I am currently trying to create a feature table and write the data from a dataframe into it:
from databricks import feature_store
from databricks.feature_store import feature_table
from databricks.feature_store import FeatureStoreClient
pyspark_df = dataframe.to_spark()
fs = FeatureStoreClient()
customer_feature_table = fs.create_table(
name='FeatureStore.Features',
primary_keys=['ID1', 'ID2'],
schema = pyspark_df.schema,
description='CustomerProfit features'
)
fs.write_table(
name='FeatureStore.Features',
df = pyspark_df,
mode = 'overwrite'
)
If I execute this code I run into the following error mesage:
org.apache.spark.SparkException: Job aborted due to stage failure: Task 0 in stage 554.0 failed 4
times, most recent failure: Lost task 0.3 in stage 554.0 (TID 1100) (10.139.64.9 executor 19):
ExecutorLostFailure (executor 19 exited caused by one of the running tasks)
Reason: Remote RPC client disassociated.
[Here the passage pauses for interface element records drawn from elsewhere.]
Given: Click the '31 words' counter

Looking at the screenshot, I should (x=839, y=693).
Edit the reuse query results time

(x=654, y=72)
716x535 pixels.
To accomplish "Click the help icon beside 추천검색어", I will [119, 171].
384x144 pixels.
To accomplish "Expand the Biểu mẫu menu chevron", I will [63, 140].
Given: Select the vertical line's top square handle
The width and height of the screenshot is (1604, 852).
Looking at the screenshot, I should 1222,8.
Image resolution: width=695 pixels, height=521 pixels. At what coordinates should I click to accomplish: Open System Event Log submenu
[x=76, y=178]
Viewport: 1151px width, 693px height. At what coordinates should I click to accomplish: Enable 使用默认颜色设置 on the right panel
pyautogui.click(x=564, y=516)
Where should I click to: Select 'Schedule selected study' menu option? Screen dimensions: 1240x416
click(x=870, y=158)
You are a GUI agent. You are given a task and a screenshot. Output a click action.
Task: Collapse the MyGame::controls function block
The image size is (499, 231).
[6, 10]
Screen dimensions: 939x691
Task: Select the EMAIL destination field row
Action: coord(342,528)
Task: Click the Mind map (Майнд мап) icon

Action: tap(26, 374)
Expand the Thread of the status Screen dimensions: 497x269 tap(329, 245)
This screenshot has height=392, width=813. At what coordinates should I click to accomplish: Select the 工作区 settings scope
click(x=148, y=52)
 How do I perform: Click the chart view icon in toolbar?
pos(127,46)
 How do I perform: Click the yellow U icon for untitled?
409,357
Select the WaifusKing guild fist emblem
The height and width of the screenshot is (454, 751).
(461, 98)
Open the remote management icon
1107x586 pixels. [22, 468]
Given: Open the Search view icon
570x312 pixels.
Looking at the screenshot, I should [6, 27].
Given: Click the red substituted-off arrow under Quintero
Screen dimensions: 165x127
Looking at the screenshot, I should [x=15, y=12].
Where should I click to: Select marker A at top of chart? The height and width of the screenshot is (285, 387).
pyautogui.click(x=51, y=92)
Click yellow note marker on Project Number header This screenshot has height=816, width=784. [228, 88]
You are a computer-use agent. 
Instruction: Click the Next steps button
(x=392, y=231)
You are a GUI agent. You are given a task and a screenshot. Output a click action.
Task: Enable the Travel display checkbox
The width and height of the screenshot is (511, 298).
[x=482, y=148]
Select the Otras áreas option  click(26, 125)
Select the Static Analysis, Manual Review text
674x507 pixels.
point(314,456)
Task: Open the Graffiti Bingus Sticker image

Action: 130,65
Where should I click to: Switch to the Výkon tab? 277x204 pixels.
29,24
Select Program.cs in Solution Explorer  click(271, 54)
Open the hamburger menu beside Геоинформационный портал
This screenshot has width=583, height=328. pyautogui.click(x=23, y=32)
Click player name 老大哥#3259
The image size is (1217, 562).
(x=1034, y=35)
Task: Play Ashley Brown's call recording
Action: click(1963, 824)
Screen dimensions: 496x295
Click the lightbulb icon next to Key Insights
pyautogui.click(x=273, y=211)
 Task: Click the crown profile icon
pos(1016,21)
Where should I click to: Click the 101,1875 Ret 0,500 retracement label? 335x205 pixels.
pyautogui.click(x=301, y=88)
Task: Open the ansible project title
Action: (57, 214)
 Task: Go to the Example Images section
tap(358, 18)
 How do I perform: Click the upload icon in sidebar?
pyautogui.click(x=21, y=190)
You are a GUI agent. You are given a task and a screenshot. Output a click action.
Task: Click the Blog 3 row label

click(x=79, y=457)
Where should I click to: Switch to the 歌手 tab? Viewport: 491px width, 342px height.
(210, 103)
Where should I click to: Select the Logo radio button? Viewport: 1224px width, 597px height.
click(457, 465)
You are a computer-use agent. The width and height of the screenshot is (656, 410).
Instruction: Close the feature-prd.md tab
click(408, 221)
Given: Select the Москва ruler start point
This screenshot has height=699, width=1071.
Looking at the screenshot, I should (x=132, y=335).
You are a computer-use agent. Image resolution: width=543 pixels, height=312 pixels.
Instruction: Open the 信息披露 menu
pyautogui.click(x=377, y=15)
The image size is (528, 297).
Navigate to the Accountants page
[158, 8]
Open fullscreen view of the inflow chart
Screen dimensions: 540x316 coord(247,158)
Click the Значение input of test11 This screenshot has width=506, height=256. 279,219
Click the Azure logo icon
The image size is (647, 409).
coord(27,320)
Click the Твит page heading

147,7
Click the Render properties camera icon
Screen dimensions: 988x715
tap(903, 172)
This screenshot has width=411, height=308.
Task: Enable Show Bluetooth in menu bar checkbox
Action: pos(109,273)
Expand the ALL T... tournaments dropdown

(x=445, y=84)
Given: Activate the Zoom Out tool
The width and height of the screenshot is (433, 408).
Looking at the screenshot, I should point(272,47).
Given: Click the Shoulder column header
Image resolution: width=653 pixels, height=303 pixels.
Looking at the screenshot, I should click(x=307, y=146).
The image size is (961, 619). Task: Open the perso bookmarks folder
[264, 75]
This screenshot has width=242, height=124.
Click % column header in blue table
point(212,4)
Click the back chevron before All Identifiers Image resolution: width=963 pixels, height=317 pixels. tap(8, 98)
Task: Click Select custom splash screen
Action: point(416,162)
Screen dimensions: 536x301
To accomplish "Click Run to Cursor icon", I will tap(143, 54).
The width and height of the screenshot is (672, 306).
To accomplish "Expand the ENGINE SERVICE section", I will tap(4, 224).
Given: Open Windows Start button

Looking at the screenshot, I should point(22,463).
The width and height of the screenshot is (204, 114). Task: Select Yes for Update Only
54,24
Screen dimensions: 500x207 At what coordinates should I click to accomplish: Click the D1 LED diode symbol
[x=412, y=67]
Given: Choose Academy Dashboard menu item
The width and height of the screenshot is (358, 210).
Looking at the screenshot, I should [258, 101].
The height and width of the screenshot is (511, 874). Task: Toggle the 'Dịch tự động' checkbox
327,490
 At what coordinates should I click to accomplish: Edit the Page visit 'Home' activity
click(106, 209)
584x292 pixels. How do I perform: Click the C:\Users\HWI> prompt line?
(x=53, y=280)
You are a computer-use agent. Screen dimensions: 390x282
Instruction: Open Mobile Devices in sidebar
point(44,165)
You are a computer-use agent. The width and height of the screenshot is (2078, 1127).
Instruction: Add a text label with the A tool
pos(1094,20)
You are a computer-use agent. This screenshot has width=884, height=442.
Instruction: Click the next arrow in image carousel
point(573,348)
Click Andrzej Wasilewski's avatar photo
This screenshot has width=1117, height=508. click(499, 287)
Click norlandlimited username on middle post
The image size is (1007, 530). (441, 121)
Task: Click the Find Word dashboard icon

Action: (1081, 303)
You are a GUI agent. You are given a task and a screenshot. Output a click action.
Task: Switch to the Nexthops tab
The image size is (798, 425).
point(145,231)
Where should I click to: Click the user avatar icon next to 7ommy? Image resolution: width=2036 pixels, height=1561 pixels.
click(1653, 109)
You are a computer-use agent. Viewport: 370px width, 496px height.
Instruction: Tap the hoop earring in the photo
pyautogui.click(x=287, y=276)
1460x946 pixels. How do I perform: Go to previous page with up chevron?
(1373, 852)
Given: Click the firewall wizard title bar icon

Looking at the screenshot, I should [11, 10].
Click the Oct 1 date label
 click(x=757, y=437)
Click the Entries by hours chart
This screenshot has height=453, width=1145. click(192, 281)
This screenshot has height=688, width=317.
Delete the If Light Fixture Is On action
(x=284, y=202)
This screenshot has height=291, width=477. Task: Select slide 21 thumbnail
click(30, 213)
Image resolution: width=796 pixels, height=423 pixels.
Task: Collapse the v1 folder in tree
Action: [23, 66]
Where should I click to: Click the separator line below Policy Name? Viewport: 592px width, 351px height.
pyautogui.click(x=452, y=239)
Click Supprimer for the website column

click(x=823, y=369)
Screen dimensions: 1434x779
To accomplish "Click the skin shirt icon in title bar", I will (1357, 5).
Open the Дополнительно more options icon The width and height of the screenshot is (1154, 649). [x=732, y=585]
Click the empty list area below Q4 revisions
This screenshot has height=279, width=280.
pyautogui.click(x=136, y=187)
Likely due to containers exceeding thresholds, or network issues.
Check driver logs for WARN messages.
I am using a the runtime version: 10.3 ML (includes Apache Spark 3.2.1, Scala 2.12)
I tried the same code on a smaller dataframe and it worked. I also tried to use a more powerful "driver type" but I still run into the issue. Why do I run into that error and is there some solution or workaround?
Try using partition_columns. It will facilitate the writing and loading of the data. visit https://docs.databricks.com/machine-learning/feature-store/feature-tables.html for more information.